▸ **Material provided**:

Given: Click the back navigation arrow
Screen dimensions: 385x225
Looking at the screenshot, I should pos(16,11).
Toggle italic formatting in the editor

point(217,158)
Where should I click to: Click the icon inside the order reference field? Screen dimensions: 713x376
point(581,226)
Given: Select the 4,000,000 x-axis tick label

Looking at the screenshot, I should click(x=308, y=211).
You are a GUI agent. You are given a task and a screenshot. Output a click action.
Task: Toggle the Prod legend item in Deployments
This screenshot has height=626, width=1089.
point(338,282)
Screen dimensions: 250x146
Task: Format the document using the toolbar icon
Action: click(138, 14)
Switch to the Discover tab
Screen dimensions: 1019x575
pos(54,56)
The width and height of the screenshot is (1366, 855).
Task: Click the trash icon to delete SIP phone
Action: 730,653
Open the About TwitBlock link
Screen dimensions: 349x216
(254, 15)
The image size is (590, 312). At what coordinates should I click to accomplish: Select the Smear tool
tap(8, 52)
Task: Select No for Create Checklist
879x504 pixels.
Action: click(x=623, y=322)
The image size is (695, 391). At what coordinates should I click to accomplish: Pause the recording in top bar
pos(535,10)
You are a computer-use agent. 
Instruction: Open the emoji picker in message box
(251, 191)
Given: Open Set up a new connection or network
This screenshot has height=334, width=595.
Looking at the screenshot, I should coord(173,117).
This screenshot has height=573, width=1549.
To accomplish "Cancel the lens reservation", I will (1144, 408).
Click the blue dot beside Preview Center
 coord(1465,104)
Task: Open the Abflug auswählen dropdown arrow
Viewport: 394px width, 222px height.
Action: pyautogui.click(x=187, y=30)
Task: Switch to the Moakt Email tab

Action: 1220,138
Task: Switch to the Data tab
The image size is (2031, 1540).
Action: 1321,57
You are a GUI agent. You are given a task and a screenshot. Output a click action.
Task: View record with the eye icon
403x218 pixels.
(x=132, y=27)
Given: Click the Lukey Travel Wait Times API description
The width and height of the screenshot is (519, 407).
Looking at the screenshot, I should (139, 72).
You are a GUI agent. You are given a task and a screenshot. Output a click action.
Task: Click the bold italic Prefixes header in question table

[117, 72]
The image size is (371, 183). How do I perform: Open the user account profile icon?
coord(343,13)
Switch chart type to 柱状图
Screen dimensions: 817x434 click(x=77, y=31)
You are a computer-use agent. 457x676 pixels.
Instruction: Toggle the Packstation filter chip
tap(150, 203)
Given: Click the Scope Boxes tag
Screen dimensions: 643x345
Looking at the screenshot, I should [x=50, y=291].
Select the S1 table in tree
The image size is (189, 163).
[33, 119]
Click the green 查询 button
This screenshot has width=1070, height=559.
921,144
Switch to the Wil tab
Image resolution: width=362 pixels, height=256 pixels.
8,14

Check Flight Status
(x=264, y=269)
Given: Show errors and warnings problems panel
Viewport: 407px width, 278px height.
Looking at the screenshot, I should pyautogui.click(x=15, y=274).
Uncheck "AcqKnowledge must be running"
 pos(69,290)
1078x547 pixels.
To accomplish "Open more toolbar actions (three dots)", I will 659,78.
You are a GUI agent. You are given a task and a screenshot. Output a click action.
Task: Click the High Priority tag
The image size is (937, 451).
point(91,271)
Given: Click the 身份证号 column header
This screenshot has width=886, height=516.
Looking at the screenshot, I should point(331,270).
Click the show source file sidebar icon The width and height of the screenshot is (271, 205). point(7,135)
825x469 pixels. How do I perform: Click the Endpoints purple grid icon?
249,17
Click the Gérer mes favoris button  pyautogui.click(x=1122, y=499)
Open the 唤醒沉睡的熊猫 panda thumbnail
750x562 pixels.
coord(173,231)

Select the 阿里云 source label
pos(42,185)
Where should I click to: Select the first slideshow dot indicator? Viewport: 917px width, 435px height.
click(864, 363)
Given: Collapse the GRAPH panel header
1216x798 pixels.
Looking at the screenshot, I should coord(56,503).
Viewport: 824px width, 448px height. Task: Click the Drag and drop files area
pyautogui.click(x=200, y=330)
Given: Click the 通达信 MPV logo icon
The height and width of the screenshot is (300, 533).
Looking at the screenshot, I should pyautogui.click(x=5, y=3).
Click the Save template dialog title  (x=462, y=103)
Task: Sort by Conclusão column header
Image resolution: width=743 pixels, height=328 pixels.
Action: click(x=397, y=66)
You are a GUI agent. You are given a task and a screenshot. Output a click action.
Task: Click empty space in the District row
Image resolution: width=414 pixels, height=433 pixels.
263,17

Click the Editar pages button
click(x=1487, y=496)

▸ **Task**:
State how many lines of the material above contain the string "toolbar". Give only the number.

▸ **Response**:
2